Do You Have to Supply the Other Party’s Insurance Company with a Recorded Statement? Auto Accidents, Injury Law

Do You Have to Supply the Other Party’s Insurance Company with a Recorded Statement?

Interviewer: What happens if you’re getting calls from an insurance adjuster and they’re pressuring you and they say, “We need your statement now.We’ve got to have it.”? What can you do if you don’t have an attorney yet? Do you have to give them a statement?

If You Do Not Have an Attorney, You May Have to Comply

Rochford and Associates: If you’re going to try to settle your own case without an attorney, and the adjuster for the at-fault insurance company insists that he’s not going to discuss settlement unless you’ve give a recorded statement.

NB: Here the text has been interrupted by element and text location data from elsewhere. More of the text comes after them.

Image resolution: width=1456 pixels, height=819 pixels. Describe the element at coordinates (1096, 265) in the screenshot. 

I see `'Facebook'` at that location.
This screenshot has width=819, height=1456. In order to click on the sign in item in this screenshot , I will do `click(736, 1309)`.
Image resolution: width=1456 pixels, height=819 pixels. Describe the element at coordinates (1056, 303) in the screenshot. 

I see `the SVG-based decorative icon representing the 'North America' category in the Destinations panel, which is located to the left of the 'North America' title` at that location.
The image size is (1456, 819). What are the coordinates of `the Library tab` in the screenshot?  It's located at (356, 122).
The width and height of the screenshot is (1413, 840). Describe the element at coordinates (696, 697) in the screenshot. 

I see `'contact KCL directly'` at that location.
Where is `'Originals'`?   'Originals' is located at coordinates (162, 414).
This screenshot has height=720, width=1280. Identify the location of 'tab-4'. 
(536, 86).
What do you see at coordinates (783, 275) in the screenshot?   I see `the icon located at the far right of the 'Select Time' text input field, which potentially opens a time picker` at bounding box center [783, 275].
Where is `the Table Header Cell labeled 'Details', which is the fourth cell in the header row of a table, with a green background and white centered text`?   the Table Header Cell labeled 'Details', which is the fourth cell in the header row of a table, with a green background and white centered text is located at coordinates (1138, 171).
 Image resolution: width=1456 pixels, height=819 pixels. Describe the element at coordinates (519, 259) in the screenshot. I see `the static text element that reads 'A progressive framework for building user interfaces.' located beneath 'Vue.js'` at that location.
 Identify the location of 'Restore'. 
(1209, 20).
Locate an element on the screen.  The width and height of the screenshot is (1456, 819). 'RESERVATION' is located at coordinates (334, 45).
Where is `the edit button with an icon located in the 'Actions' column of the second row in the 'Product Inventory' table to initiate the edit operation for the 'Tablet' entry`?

If you’re not going to hire a lawyer, then you don’t have much of a choice.

If you want to try to get a settlement offer from that adjuster, you’re going to have to give a recorded statement. If that person retains me, I’m going to basically, in most situations, refuse to allow a recorded statement from the at fault company.

You Do Have to Supply Your Own Insurance Company with a Recorded Statement

Now, concerning the injured party’s own insurance company, so for instance somebody is injured in an accident, they need to report their claims to their own insurance company to protect their own rights there. They’re going to have to give a recorded statement to their own insurance company. It’s required under their policy of insurance. But any time a recorded statement’s given, whether it’s to their own insurance company or to the at fault insurance company, I want to be there.

After Retaining an Attorney, He or She Will Supervise Future Communications with the Other Party’s Insurance Company

We’re going to schedule the time that the statement is going to be given. The adjuster can come to my office with me and my client there. Or, what happens in most situations, we’re going to schedule the recorded interview. The client’s going to come to my office. We’re going to put the adjuster on a speaker phone.

I’m going to get the adjuster’s agreement that he’s going to send me the transcript and/or the recording of the interview. After within a week or two of the interview, he has to send that to me. He has to agree to that in the recording. Then he can then interview my client on the phone, with the speaker phone on so I’m hearing everything that’s going on.

Your Attorney Will Monitor Your Communication with the Other Party’s Insurance Adjuster for Your Own Protection and for the Benefit of the Case

Every once in a while I do allow a recorded interview with the at fault insurance company. There are various reasons. There may be a question as to liability and I may determine that it’s in my client’s best interest to allow the recorded interview. I may only allow my client to talk about the facts of the accident.

As soon as there is a discussion about injuries, “Well, have you been injured before?” or, “Did you ever had back problems?” I’m going to interrupt at that point and say, “He’s not going to answer that question. My client’s not going to answer that question. He’ll answer questions concerning the accident because that’s what you need.” I’m in control. I want to be in control of what questions are answered.

Interviewer: Right off the bat, you’re there to insulate and guard the person against making statements that will directly hurt their ability to collect damages?

Rochford and Associates: Yes. I am there to protect them from making statements or signing documents that are going to come back to harm them later on.

Are Some People Reluctant to Retain an Attorney because They Want to Avoid the Fees?

Interviewer: Let’s talk about what do you sense that people are worried about in regards to hiring a lawyer? Do you believe that they feel like, “Oh, if I hire a lawyer then I’m going to get less money than I otherwise would because I have to pay the attorney.”?

Rochford and Associates: Yes, I think that is completely accurate. I think that’s the primary concern with hiring a lawyer. People generally understand that injury lawyers usually take a case on a percentage of recovery. Most people cannot pay a lawyer an hourly rate of $300 or $400 an hour. The percentage may be a third of the total settlement. It can be 40%. It may be less.

It Pays to Retain an Attorney to Handle a Personal Injury Case—You Will Always Benefit from an Experienced Attorney Handling the Case

They, in their mind, think, “Well, if I do this work, if I do this myself, I’m going to save money.” There have been studies conducted that have shown that that’s completely false. Even though a lawyer gets paid a third of the settlement or whatever percentage, traditionally an individual is able to get more money by having a lawyer than by not having a lawyer.

Now, one of the things that I can do it as that person’s lawyer, is I may be able to negotiate a reduced payment of the total bills. Or, if health insurance has paid some of the bills or there is medical payments coverage under the injured person’s own policy to pay some of the bills, we have to reimburse those companies for what they’ve paid out of settlement.

I can often negotiate get that amount reduced. Part of my fee goes to my ability and my experience in getting medical bills reduced, so my client ends up getting more money.